Risk factors for unsuccessful atropine therapy in hypertrophic pyloric stenosis.Pediatr Int 2019PI
Intravenous atropine (IA) for infantile hypertrophic pyloric stenosis (IHPS) is a good alternative to pyloromyotomy but has not been broadly accepted. The lower success rate is one of the greatest disadvantages of IA. We aimed to investigate the risk factors for unsuccessful results following IA for IHPS.

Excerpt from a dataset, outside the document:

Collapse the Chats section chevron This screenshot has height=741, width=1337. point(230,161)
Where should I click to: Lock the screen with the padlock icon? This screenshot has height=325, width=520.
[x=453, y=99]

Medical records of patients with IHPS who were admitted to our institution between 2002 and 2016 and were initially administered atropine sulfate were retrospectively reviewed. Atropine was given intravenously (0.1 mg/kg/day in 8 divided doses). Oral feeding of milk was started with a small amount and increased in a stepwise fashion to full feed. IA therapy was judged unsuccessful from the presence of projectile vomiting more than three times a day or intolerance to a predetermined amount of milk.
Among the 48 patients with IHPS, 33 patients were successfully treated with IA therapy and 15 patients needed surgical intervention. Univariate analyses showed that the risk factors for unsuccessful IA therapy were younger age, lower body weight, and shorter duration of symptoms before diagnosis. Multivariate analysis showed that an age at diagnosis of <30 days was the only significant risk factor for unsuccessful IA therapy (odds ratio 5.7, p = 0.03).
An age at diagnosis <30 days was shown to be a risk factor for unsuccessful IA therapy in IHPS. This might be considered when IA therapy is applied to neonates with IHPS.